There are an estimated 250,000 to 300,000 HIV-infected people in the U.S. who are unaware of their infection. As an extension of the Advancing HIV Prevention initiative which began in 2003, the CDC will publish new recommendations for HIV testing of adults, adolescents, and pregnant women by the end of 2008. It is expected that testing on all people between the ages of 13 and 64 will be suggested as part of routine physical examinations, with annual testing recommended for those considered at high risk of infection.

HIV can be transmitted during pregnancy, labor & delivery, or breastfeeding. The CDC has recommended that all pregnant women be counseled and encouraged to be tested for HIV infection. Substantial progress has been made in reducing perinatal HIV transmission rates from 25-30% in 1991 to the current < 2% transmission rate. This reduction is attributed to increased HIV screening of pregnant women, use of antiretroviral drugs, and elective cesarean deliveries.

Human immunodeficiency virus exists as two distinct viral species, designated HIV-1 and HIV-2. Each species is further subdivided into subgroups, including M, N, & O for HIV-1, and subgroups A-G for HIV-2. The vast majority (99.6%) of HIV infections worldwide are caused by HIV-1, group M. The less prevalent viral types are largely confined to West Africa.

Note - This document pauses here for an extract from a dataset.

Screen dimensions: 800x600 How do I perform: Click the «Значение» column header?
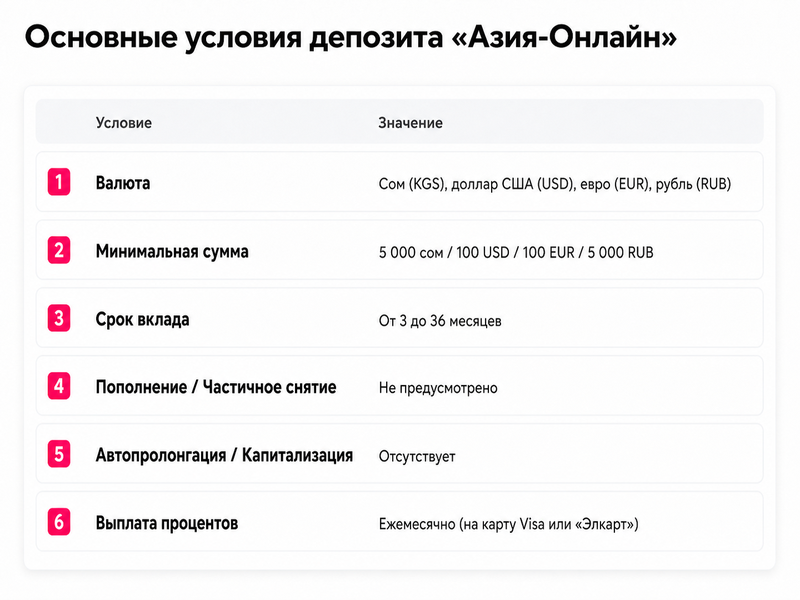[x=410, y=122]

The detection of antibody to the HIV-1 virus is the best method of screening for HIV infection. IgM is the first antibody class to appear. Levels peak between 7 and 41 days after infection and disappear by 108 days. Unfortunately, reliable serum tests for HIV-1 IgM antibodies are not available. IgG anti-HIV-1 appears at about 11 days and peaks between 70 and 189 days. There have been reports of delayed antibody response to HIV-1 infection, but most persons produce detectable levels of antibody within 3 months of the infection.

HIV-1 antibody tests have been replaced by newer combination tests for HIV-1 and HIV-2. Results are reported as HIV-1/2 antibody. The assay does not distinguish between HIV-1 and HIV-2. Specimens that test reactive to HIV-1/2 antibody are automatically forwarded for confirmatory testing that initially includes a Western blot for antibodies to specific HIV-1 viral proteins. Any specimen that is reactive for HIV-1/2 antibody, but negative or indeterminate by HIV-1 Western blot is subsequently tested specifically for HIV-2.

Specimens that are reactive in the initial screening test, but are indeterminate or nonreactive by Western blot may represent the seroconversion phase of disease, or may be due to cross-reacting antibody from a variety of conditions. Causes of false positive EIA results include multiparity, previous blood transfusion, chronic liver disease, renal transplantation and chronic renal failure, autoimmune disorders, influenza vaccination, and receipt of hepatitis B immunoglobulin.

Reference value is nonreactive.

Specimen requirement is one SST tube of blood.